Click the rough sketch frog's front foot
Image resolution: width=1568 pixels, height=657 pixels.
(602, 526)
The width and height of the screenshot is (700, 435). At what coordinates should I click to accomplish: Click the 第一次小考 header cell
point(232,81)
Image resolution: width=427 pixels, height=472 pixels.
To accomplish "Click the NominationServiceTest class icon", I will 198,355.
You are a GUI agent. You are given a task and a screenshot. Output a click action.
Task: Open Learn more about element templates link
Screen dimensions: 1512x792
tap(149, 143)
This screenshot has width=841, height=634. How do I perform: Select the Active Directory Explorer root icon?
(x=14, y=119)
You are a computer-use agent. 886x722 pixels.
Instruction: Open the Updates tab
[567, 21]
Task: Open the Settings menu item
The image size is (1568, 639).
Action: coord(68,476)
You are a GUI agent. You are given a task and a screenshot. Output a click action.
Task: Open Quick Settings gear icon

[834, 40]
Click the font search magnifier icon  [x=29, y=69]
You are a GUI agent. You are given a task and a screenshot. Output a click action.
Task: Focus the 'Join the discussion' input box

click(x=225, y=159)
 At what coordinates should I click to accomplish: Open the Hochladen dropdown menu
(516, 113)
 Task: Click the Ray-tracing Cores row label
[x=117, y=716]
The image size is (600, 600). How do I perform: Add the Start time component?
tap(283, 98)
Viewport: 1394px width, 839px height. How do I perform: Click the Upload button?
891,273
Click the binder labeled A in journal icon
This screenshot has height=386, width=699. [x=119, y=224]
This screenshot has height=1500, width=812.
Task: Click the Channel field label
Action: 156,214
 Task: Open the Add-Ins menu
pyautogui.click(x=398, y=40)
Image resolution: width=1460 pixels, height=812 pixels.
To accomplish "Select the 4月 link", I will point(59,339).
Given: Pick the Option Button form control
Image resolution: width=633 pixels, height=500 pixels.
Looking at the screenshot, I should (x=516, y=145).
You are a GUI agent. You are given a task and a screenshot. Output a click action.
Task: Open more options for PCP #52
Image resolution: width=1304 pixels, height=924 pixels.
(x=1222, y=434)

--*--

> **TASK REQUIREMENTS**: Give only the number of lines in the records that include the word "will".

> **TASK ANSWER**: 2